+++ SUPPLIED RECORDS
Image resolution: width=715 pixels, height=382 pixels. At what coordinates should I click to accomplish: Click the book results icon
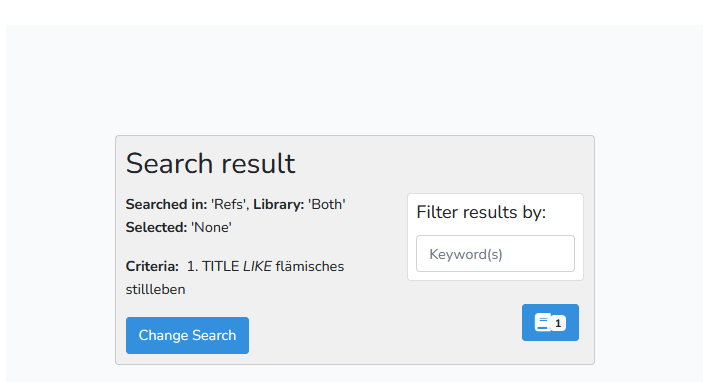pyautogui.click(x=543, y=322)
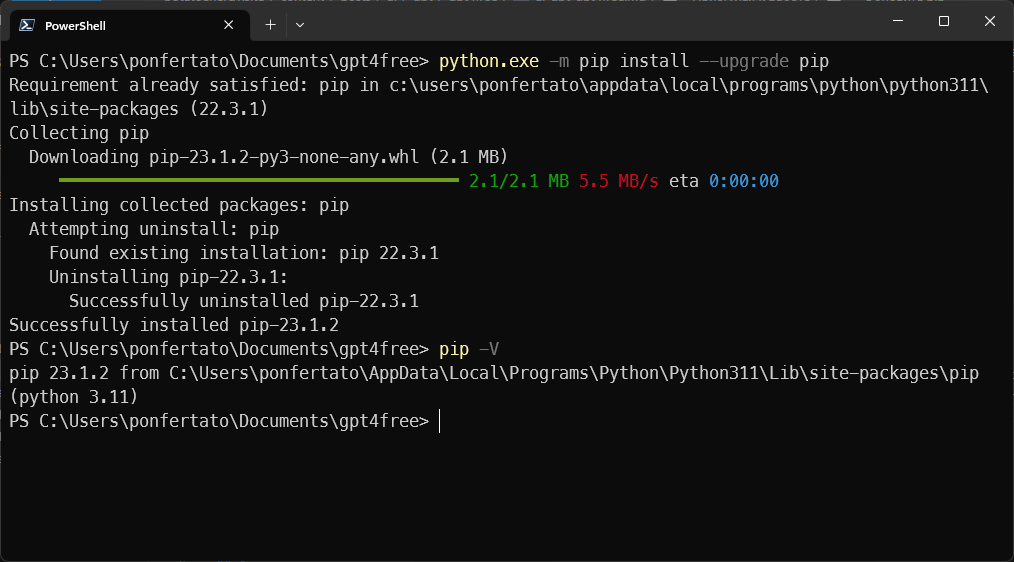
Task: Expand the new tab profile dropdown
Action: pyautogui.click(x=300, y=24)
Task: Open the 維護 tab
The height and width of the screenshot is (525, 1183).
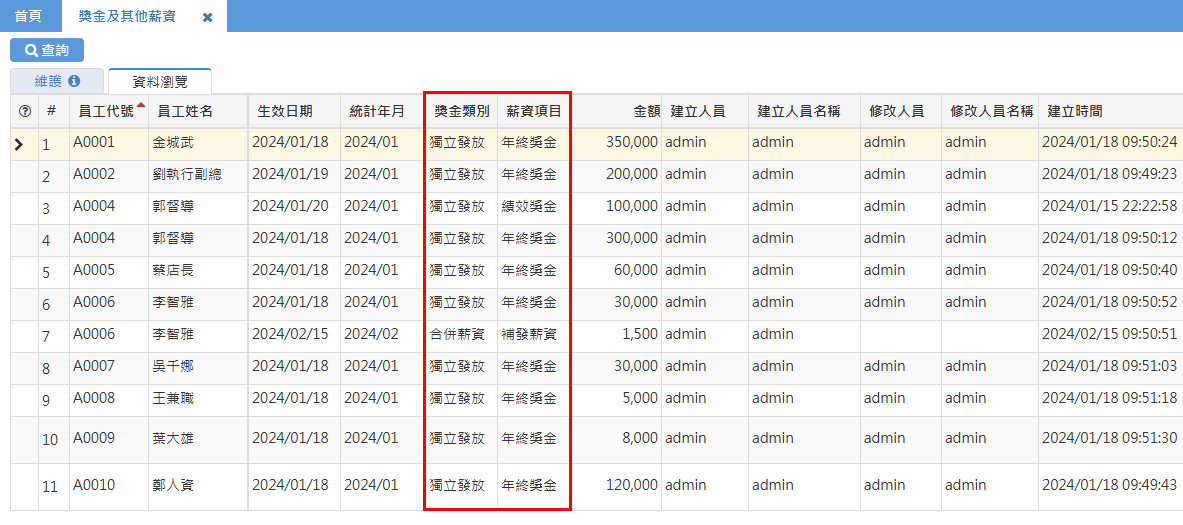Action: (48, 81)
++++++
### [BRIEF]
Extract all text from the entries above verbatim, leaving out the pictures.

### [ANSWER TO THIS PROBLEM]
Image resolution: width=715 pixels, height=382 pixels. At what coordinates should I click to accomplish: Click the book results icon
pyautogui.click(x=543, y=322)
Task: Expand the new tab profile dropdown
Action: pyautogui.click(x=300, y=24)
Task: Open the 維護 tab
The height and width of the screenshot is (525, 1183).
Action: (48, 81)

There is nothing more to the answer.